Görevler:
1. Erasmus'un ‘Deliliğe Övgü’ kitabıyla ilgili yazıya göre bu eser kaç yıl önce yazılmış?
2. ‘Deliliğe Övgü’ üzerine yazılan yazıya göre şu cümleler doğru mu? Her biri için evet ya da hayır deyin ve yazıdaki belirleyici sözleri aynen alıntılayın.
(a) Kitapta delilik farklı konumlar alarak konuşur.
(b) Eser, insan ilişkilerini ciddi ve övgü dolu bir dille anlatır.
(c) Eser bugün güncelliğini yitirmiştir.
3. Erasmus'un ‘Deliliğe Övgü’ kitabını anlatan yazıyı kaldığı yerden sürdürün.
─── Metin bölümü
Tuğçe Küçük

Tuğçe Küçük

Hayatın yaşamaya keyif veren parçası: ‘Delilik’

‘Deliliğe Övgü’ Erasmus tarafından 500 yıl önce içinde yaşadığı toplumsallığın her türlü bağnazlığına karşı ironik dille yazılmış bir  eleştiri. Kitapta delilik farklı konumlar alarak konuşur. Deliliğin sözleri bugünün dünyası hakkında da düşünmeye sevk edecek çıkarımlar içerir.

“Delilik der ki:

Ölümlü insanların benim hakkımda genel olarak ne söylediklerini biliyorum. Ben deliliğin en deli insanlar arasında bile pek de fazla itibarı olmadığının farkındayım ve buna rağmen hâlâ ilahi güçleriyle tanrıların ve insanların kalplerine mutluluk veren birisiyim; gerçekten de bunu yapabilen tek kişi benim. Aslında bu kalabalık topluluğa doğru bir adım attığım sürece tüm yüzlerin hemencecik alışılmadık bir neşeyle parlaması bu yüzdeki kırışıklıkların düzelmesi gerçeği buna yeterli bir kanıttır.”

‘Deliliğe Övgü’ iki temel noktadan tartışmalar sunarak, dine, siyasete, sanata, bilime, evlilik, aşk, arkadaşlık, dostluk gibi her türlü insan ilişkisine, insanın kendine bakışına karşı alaycı bir dille eleştiriler getiriyor. 500 sene önce Erasmus tarafından yazılmış bu eser günümüzün toplumsallığında da güncelliğini koruyor ve bizleri düşünmeye sevk ediyor.
──────
─── Verilen bilgiler
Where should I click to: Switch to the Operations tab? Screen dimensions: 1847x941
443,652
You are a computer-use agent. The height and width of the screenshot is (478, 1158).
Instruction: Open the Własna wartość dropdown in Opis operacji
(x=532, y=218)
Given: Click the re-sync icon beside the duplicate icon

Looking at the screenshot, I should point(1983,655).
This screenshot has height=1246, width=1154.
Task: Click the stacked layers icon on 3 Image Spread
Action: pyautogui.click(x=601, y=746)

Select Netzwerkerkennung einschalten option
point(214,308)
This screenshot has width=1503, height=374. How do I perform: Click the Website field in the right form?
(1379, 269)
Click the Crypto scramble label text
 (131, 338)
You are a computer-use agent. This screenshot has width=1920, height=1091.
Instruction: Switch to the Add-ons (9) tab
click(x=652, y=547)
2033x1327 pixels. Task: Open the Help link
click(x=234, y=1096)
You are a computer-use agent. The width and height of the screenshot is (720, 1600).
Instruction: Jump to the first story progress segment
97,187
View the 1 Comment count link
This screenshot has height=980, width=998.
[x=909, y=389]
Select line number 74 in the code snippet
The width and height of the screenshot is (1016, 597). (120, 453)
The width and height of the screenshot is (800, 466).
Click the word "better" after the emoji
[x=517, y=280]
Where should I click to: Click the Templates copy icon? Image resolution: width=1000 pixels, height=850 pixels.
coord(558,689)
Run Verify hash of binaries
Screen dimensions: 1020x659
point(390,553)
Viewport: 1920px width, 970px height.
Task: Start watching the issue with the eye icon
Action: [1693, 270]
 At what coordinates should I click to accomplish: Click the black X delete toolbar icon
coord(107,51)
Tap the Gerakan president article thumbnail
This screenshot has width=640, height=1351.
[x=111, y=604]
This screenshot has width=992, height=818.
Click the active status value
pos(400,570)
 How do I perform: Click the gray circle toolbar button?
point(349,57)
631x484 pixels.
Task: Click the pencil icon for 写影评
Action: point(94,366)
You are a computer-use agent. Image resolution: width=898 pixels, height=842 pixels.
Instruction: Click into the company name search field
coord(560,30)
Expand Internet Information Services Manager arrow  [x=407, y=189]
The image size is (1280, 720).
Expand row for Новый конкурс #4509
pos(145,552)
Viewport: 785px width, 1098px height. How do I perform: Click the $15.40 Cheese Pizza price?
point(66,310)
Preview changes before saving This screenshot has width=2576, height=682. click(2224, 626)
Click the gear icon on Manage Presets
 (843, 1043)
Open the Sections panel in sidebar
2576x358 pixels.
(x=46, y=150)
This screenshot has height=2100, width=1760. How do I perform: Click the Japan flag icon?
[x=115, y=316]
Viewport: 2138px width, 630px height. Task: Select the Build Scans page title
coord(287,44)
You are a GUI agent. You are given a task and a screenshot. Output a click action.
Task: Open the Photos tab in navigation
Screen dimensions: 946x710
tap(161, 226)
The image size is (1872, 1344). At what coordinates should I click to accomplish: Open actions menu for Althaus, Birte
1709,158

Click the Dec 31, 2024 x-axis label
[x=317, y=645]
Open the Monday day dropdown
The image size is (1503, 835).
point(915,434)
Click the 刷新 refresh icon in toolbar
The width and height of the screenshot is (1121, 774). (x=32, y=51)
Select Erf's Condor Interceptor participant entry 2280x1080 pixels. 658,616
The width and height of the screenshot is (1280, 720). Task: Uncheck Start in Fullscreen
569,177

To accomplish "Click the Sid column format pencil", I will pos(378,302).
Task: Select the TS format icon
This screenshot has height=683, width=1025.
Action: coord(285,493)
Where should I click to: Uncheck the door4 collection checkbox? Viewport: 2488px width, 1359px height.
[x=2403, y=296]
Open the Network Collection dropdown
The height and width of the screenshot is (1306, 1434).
──────
Görevlerin cevapları:
1. 500 yıl önce.

2.
(a) Evet: “Kitapta delilik farklı konumlar alarak konuşur.”
(b) Hayır: “alaycı bir dille eleştiriler getiriyor”
(c) Hayır: “günümüzün toplumsallığında da güncelliğini koruyor”

3.
Deliliğe Övgü’nün çıkış noktalarından biri; gerçek bilgeliğin delilik olduğu, diğeri ise aslında kendini bilge sanmanın delilik olduğu’dur.  İki bakış açısından da sunulan düşünümsellik 16. yüzyıldan 21. yüzyıla değişen, dönüşen, gelişen dünyadan; gelip geçen insanların özünün, 1500’lerde de 2000’lerde de benzer olduğunu düşündürüyor. Haliyle, insan topluluklarının oluşturduğu, siyasal, sanatsal, dinsel alanlarda 16. yüzyılın bağnazlığına yapılan ironi, günümüzdeki kurumların, toplulukların, bireylerin de yeniden düşünülmesi için alan sunuyor. Bu yönüyle Deliliğe Övgü’nün geçmişten günümüze kalıcılığını, güncelliğini sürdürdüğü düşünülebilir.

Delilik bilgeliktir – kendini bilge sanmak deliliktir

Erasmus tarafından ‘deliliğin’  ağzından ele alınan eleştirilerin tümüne değinemeyecek olsak da birkaçını tartışmaya açalım;

“Bilge adam, eski çağlarla ilgili kitapları kendisi için bir sığınak olarak görür ve onlardan eskilerin zekice fikirlerini görür öğrenir. Deli her şeyi dener, hemencecik tehlikelerle yüz yüze gelir ve böylece gerçek olduğundan emin olduğum bir sağduyunun sahibi olur”

Kitabın önemli bir kısmında akılcılığa olan hayranlık eleştirilir. Akıl ve mantığın diğer her şeyin önüne geçmesi, sadece rasyonel düşüncenin etrafında dolanıp durmak, insanın doğal potansiyelini kısıtlar. Bilgeliğin sadece akıl ve mantık çerçevesinde hareket etmesi, kişiye utanmayı, çekinmeyi ve cesaretsizliği verir. Oysa deliliğin, utanacak çekinecek bir durumu yoktur, içinde delilik olan biri başkaları onu ayıplarken kendisi gülüp eğleneceği, bunu umursamayacağı için herhangi bir hamleyi gerçekleştirmekten çekinmez.

‘Deli’ olan kişi bilge olandan çok daha fazlasına cesaret edeceği için daha fazlasını başarabilir. Kitapta bu bağlamda yapılan tartışma bizi, gerçek bilgeliğin delilik olduğu noktaya götürür.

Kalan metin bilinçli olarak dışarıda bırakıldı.